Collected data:

'''

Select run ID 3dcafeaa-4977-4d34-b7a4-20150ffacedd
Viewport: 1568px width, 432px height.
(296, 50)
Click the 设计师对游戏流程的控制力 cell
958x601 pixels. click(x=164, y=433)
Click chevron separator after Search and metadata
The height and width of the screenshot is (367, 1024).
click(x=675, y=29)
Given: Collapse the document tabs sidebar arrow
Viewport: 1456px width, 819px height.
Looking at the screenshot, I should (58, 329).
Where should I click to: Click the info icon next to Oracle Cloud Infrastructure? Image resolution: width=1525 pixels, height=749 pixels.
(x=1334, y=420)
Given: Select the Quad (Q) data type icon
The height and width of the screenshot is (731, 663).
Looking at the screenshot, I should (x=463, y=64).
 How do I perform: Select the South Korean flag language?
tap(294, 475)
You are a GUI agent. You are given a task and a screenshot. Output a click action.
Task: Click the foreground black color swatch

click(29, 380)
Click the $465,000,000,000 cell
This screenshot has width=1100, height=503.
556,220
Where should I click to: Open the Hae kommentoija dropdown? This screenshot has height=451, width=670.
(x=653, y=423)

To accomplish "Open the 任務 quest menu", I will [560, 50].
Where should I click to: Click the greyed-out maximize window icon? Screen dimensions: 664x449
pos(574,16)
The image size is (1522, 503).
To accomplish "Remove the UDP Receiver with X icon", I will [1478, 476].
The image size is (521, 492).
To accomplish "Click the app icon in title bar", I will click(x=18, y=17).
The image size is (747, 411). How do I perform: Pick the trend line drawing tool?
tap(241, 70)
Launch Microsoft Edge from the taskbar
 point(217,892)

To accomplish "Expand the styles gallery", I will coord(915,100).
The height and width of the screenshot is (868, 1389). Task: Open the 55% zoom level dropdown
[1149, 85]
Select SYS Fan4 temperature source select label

'''

* [Work required]: Where a line above holds the string "accomplish", show that line.

* [Solution for this exercise]:
To accomplish "Open the 任務 quest menu", I will [560, 50].
To accomplish "Remove the UDP Receiver with X icon", I will [1478, 476].
To accomplish "Click the app icon in title bar", I will click(x=18, y=17).
To accomplish "Expand the styles gallery", I will coord(915,100).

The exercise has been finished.